Dunz wehrte sich gegen die Warnung, Abtreibungen könnten durch Schritte wie die Abschaffung des Paragrafen 219a zunehmend als "normal" empfunden werden – quasi wie eine andere Form der Verhütung: "Das stimmt einfach nicht." "Es sollte nicht stimmen", konterte Christdemokratin Winkelmeier-Becker. Sie attestierte den neuen Regierungspartnern bei dem Thema allerdings "eine Koordinatenverschiebung". Das Lebensrecht des Kindes sei in den Debattenbeiträgen der Ampel mit keinem Wort erwähnt worden.

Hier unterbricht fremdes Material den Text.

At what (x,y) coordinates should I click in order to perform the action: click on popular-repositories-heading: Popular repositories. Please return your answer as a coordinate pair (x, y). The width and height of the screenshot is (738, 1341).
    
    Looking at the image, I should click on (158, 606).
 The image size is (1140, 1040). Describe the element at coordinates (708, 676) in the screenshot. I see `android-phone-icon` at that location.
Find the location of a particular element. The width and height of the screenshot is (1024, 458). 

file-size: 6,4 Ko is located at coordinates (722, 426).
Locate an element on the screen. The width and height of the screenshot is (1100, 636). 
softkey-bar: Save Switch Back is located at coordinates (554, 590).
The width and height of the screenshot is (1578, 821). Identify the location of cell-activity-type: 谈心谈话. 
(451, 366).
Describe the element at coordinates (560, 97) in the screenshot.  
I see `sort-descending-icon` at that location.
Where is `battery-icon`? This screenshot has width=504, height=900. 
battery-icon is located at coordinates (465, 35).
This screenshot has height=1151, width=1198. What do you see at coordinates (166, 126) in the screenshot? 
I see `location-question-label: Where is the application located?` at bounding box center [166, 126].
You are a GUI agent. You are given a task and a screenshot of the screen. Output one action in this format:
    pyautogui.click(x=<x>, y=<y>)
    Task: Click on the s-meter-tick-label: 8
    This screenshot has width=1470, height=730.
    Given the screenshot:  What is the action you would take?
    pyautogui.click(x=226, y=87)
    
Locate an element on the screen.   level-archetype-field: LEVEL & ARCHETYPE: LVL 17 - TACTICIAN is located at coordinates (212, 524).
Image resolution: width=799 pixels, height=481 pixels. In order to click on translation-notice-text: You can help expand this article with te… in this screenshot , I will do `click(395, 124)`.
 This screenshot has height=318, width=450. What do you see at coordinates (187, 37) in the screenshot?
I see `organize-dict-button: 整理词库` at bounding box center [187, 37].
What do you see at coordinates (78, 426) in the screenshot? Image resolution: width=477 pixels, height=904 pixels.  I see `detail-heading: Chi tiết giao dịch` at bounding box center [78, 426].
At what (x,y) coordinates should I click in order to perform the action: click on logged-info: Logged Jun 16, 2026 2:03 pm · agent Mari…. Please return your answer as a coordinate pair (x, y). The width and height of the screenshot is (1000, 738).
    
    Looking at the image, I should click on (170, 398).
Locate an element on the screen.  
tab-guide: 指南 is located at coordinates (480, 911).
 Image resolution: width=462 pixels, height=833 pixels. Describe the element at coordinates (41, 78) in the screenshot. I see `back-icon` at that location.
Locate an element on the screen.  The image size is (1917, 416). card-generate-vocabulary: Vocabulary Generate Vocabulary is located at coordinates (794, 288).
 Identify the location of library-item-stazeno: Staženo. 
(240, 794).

Ministerin weist Lanz zurecht

SPD, Grüne und FDP haben im Koalitionsvertrag bereits vereinbart, dass sich eine Kommission tiefgehend mit dem Abtreibungsverbot im Paragrafen 218 auseinandersetzen soll. Dies sei der richtige Weg, um dem komplexen Thema gerecht zu werden, meinte Spiegel. "Wir haben das Jahr 2022: Wir brauchen eine Debatte um das sexuelle Selbstbestimmungsrecht von Frauen."

Sie selbst wollte aber auch auf mehrmalige Nachfrage von Lanz nicht kundtun, ob sie persönlich eine Abschaffung befürworten würde. Als der Moderator ihr daraufhin vorwarf, sich hinter der Kommission wegzuducken, um einem Konflikt aus dem Weg zu gehen, wurde die Grünen-Politikerin deutlich. "Ich verstecke mich dahinter gar nicht", wies sie Lanz zurecht. Sie habe knapp vier Jahre unter Personenschutz gestanden, weil sie sich für Geflüchtete eingesetzt habe, sagte die ehemalige Ministerin für Familie und Integration in Rheinland-Pfalz. "Von Angst als Motiv lasse ich mich überhaupt nicht treiben."

Doch auch mit Blick auf die Pandemie und insbesondere eine Impfpflicht vermisst Lanz bei der Bundesregierung eine klare Ansage zu konkreten Plänen. Spiegel beschwor hier derart oft die Bedeutung der Orientierungsdebatte im Bundestag, dass es der Moderator irgendwann erkennbar nicht mehr hören konnte. "Brauchen wir dann noch eine Regierung?", provozierte er. "Der Bundeskanzler müsste vorangehen", kritisierte Dunz die Zurückhaltung von Olaf Scholz (SPD), aber auch von Gesundheitsminister Lauterbach. Die Bundesregierung könne bei dieser wichtigen Frage nicht "neutral" bleiben, sondern müsse einen verfassungsrechtlich stabilen Vorschlag unterbreiten, wie die allgemeine Impfpflicht um- und durchgesetzt werden kann.

"Ich würde mich nicht wundern, wenn die Stimmung noch kippt gegen die Impfpflicht", warnte der Wissenschaftsjournalist Kai Kupferschmidt hinsichtlich der Omikron-Variante. Er nahm dabei auch die Vorgängerregierung in die Verantwortung: "Wir haben nicht genug getan, um die Menschen zu überzeugen von einer Impfung."

Gerade wegen der niedrigen Immunisierungsrate könne es sich Deutschland im Gegensatz zu Ländern wie dem Vereinigten Königreich oder Dänemark nicht erlauben, dem Virus Tür und Tor zu öffnen. Omikron markiere zwar wahrscheinlich einen Übergang. Leicht werde der Umgang mit dem Virus dadurch noch lange nicht. "Wir müssen erkennen, dass der Weg raus aus der Pandemie in gewisser Weise schwieriger wird als der Weg rein in die Pandemie."